Roger West & Run Dust :: Double review (In Paradisum)

Roger West teases his source material, pulling legs and wings off before re-assembling some sort of franken-Daddy Long Legs. Run Dust has a similar disregard for parameters, plucking and choosing what he wants to produce his sound.

Roger West & Run Dust

Igloo’s lists of 2014 are up, as are most others. We kept ours relatively simple, albums, EPs and compilations. I’ve consumed a few of these best of’s, alongside mouthfuls of dry turkey and craft beer. Some magazines went into the realms of treatise length breakdowns of the last twelve months. One thing I would like to have mentioned, which is somewhat embedded in the lists, is favorite labels from 2014. If said list existed In Paradisum would certainly have figured in mine. The French imprint is a label where almost anything goes. It’s based on this premise that two new records have been commissioned.

Roger West, aka Somaticae, has taken on what can only be described as a curious project. Wasted House sees the In Paradisum veteran tear asunder and rebuild four 90s dance tracks. Despite a number of listens I cannot for the life of me figure out what the tracks are, maybe you can do better. “Soaked House,” “Washing House,” “Moldy House” and “End House” cuts across the gamut of electronic music. Electronica, House, bruising Glitch and Techno are blitzed and poured onto the platter. At times the sound borders on V/Vm’s audio wreckage, but just like the Stockport renegades there are moments of substance on here. The opener, “Soaked House,” has a delicateness to it. Beats are broken, re-cast and re-built but a clever lilting melody elevates the piece. “End House” has that same draw. Rumbling keys and a steady (well somewhat steady) beat spiraling into a disorientating mix.

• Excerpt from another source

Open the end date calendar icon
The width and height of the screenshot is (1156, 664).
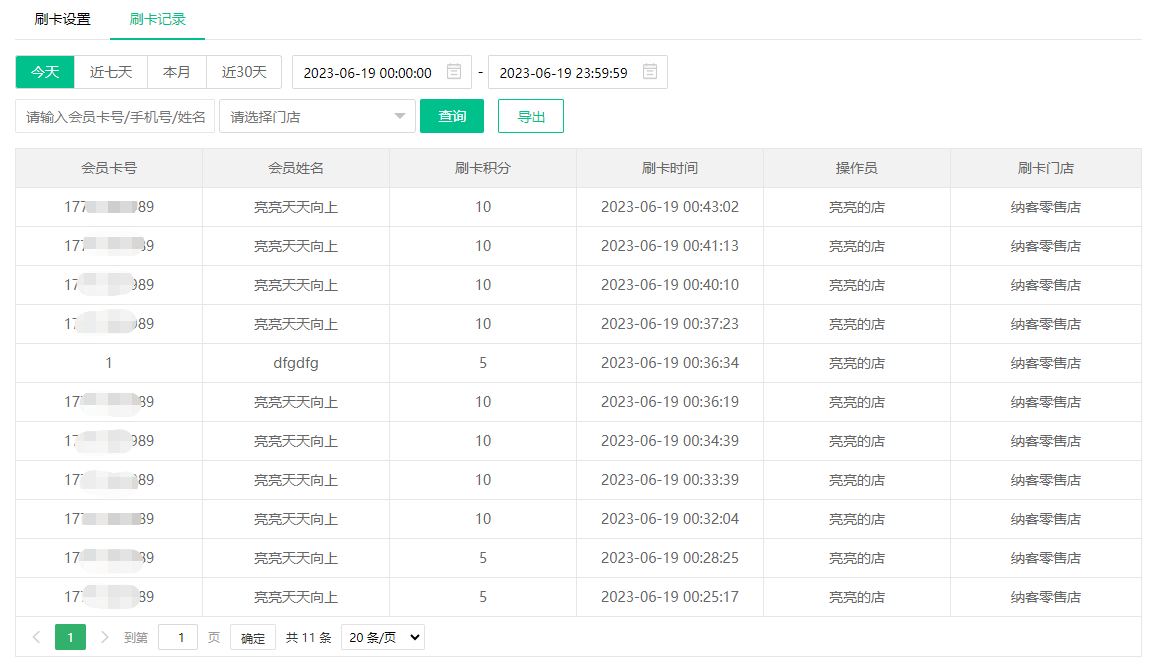tap(649, 71)
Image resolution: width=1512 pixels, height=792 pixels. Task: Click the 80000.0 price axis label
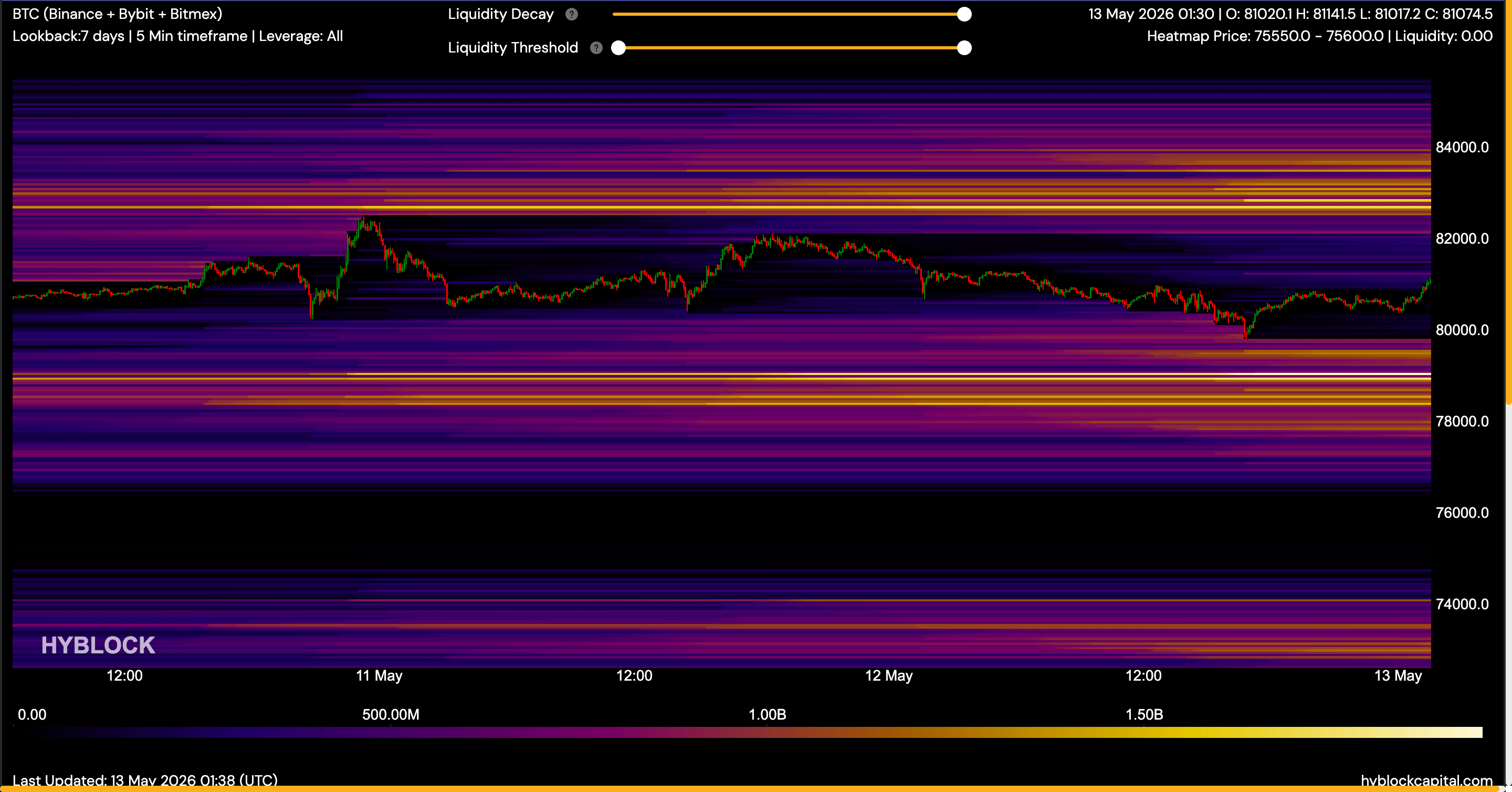[x=1462, y=330]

Run Dust, moniker of Luke Calzonetti, has been released on tape focused platforms like Opal Tapes, Nute Records and Tesla Tapes. Serf Rash is the vinyl debut. The LP builds on Calzonetti’s previous works. No single genre is adhered to, instead a mish-mash of sounds and structures are used to construct a signature style. The rasping EBM aggression of “Saddle Maker” opens. Shuddering distortion supports bleep and crunching metal before the roof caves in. Tracks are short, sometimes cruelly so. But it is in longer expressions that Run Dust allows time for his sound to develop. “Doctor John Dee” sees lush and vibrant chords trickle, a skeletal beat keeping time. The narrative jumps, bolting from track to track. “Scythe Toon” is case in point. A mutant chip tune speeds, tearing asphalt in a cacophony of rendered synth. It’s on the B-side that the album really comes into its own. Four tracks occupy the flip, in comparison to a cramped seven on A. This extra space allows Calzonetti time to turn his creations, give them form and shape. “Open Anchorite” employs a shuffling 4/4 from which analogue ribbons are hung. What follows is the deformed House of “British Jumpsuit.” Claps and soulful strings curve ahead of samples in this heady work that calls to mind D’Marc Cantu. The lengthiest piece, “Tour of College”, comes in at just under six minutes thirty. Again there is an outright refusal to stick to one style. Ambient, lounge and hints of Deep House merge into a strangely compelling beast. And that’s what Run Dust’s music is, strangely compelling. Among all the shifting, re-arranging and movement is subtle skill, an ability to create absorbing aural images and corrosive clashes.

I recently described In Paradisum as a melting duck. I’m not sure about my metaphor, but I’m sticking with it. These two latest are cut from a same experimental cloth but are chalk and, well, carrots. That unstable ground I previously mentioned is plain to hear. Roger West teases his source material, pulling legs and wings off before re-assembling some sort of franken-Daddy Long Legs. Run Dust has a similar disregard for parameters, plucking and choosing what he wants to produce his sound. Unashamedly individual from a label that flaunts convention.

Both releases are available on In Paradisum.